Bedeninize giren her besinin ruhunuzda bir karşılığı, psikolojinizde bir tesiri ve iç dünyanızda bir manası vardır. Besinlerin içerikleri vücudunuzu, vücudunuz ise ruhunuzu tesirler. Yediklerimiz ruh halimizi nasıl tesirler sorusunun karşılığını, Reem Nöropsikiyatri Kliniğinden Nörolog Dr. Mehmet Yavuz anlatıyor.
BESİNLER PSİKOLOJİMİZE NASIL TESİR EDER?
Ruh ve vücudu birbirinden farklı düşünmek imkansızdır. Münasebetiyle vücut sıhhatine direkt tesir eden besinlerin, ruh halimizi etkilemediğini düşünmek yanlış olur. Bu mevzuda yapılan birçok araştırma gösteriyor ki, bedene giren besinler yalnızca organlar için değil, ruh üzerinde de belirleyici bir rol üstleniyor. Örneğin birtakım besinler tüketildiğinde memnunluk hormonunu harekete geçirerek kişinin psikolojisini güzelleştirmeye yardımcı olurken, kimi besinler bilhassa de çok tüketimde çıkmaza sürüklüyor. Kaygılı ve huzursuz hissetmeye yol açan birçok besin, kan şekerinde de dengesizliğe sebep olarak kişinin daha sonlu hissetmesine yol açabiliyor.

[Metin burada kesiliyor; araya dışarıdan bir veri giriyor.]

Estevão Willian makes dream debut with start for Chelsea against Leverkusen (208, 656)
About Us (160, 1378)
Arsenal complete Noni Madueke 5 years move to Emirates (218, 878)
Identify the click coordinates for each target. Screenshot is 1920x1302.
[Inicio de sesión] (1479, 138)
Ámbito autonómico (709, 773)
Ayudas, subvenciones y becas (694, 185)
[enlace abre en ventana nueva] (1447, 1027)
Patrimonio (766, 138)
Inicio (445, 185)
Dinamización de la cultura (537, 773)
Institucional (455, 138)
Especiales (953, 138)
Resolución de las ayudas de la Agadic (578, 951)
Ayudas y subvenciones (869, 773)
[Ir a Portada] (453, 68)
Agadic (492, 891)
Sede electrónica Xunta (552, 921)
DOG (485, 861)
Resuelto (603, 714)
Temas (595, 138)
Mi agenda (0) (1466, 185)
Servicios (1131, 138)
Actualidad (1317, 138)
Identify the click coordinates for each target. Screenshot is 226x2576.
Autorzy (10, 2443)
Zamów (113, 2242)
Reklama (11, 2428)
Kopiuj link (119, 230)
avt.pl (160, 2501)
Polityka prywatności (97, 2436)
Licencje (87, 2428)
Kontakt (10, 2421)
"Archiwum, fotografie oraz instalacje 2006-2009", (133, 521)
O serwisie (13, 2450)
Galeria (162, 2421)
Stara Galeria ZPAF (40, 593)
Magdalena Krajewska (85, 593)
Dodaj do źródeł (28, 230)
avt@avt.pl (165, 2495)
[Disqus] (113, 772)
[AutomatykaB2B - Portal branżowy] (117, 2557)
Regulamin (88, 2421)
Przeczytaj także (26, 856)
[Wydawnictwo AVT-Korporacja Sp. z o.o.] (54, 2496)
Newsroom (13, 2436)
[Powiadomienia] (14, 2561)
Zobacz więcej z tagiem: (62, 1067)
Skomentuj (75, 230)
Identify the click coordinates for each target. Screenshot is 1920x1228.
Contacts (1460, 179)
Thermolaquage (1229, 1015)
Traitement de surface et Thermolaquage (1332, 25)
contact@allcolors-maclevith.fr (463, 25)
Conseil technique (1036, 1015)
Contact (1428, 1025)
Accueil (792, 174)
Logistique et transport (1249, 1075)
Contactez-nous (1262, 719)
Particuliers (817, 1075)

UZUN MÜDDET AÇ KALINCA NASIL SİNİRLENDİĞİNİZİ HATIRLAYIN
Aç kalmak bilhassa de uzun mühlet aç kalmak, birtakım şahıslar için sahiden de distopik bir durumdur. Zira kimi şahıslar acıktığında kendisini ve hislerini denetim edememeye başlar. Evvel eller titrer, sonra sonlar gerilir. Kişi kendini epey gergin hisseder üstelik etrafındaki olaylara karşı toleransı düşer. Ayrıyeten kendini halsiz ve yorgun hisseder. Bunu kan şekerinin düşmesiyle açıklamak mümkündür. Zira beyin faaliyetleri glikoza muhtaçlık duymaya başlar. Şeker azaldıkça hem fikir yeteneği zayıflar hem de hisleri denetim etme sisteminin çalışması azalır.
İNSAN NE YİYORSA ODUR
Bedene alınan her besin, beynin biyokimyasını etkileyecek farklı aminoasitleri harekete geçirir. Aminoasitlerin kimilerinin vazifesi yatıştırmakken kimilerinin vazifesi uyarmaktır. Örneğin hayvansal protein içeren besinler tüketildiğinde fenilalanin hususu beyne iletilir ve noradrenalin aracılığıyla adrenaline dönüşür. Münasebetiyle çok fazla et tüketen bireylerin daha hareketli ve etkin olduğu gözlemlenmiştir.
Kelam konusu karbonhidrat olduğunda ise triptofan hususunun beyne iletilmesi sayesinde serotonin hormonu artmaya başlar. Bu durum kişinin kendini daha sakin, keyifli ve huzurlu hissetmesini sağlar.
ZİYANLI BESİN, MAKUS RUH HALİ TAM BİR KISIR DÖNGÜ…
Bireylerin tükettiği ziyanlı yahut besin pahası düşük besinler bilhassa de yağ ve şeker oranı yüksekse kişinin hislerini olumsuz tesirler. Örneğin hazır ve paketlenmiş besinler bireye süreksiz memnunluk sağlayabilir lakin tesiri kısa periyodiktir ve uzun vadede kişinin olumsuz hissetmesine yol açar. Kişi kendini mutsuz hissettikçe ziyanlı besinlere daha çok yöneliyor. Şöyle ki, besin- his ilişkisi nörotransmiterler ile sağlanır. Tüketilen besinler sindirim sistemi aracılığıyla daha küçük yapı taşlarına dönüşüyor. Sonrasında ise beyne ulaşarak nörotransmiterlerin davranışlarını belirler. Aşikâr oranda protein tüketmek uyarıcı bir tesir yapar zira dopamin salgılanır lakin çok fazla tüketildiğinde dopamin salgısı artar ve kişi kendini daha gergin hisseder. Münasebetiyle tüketilen besinin çeşidi kadar tüketildiği ölçü da çok değerlidir.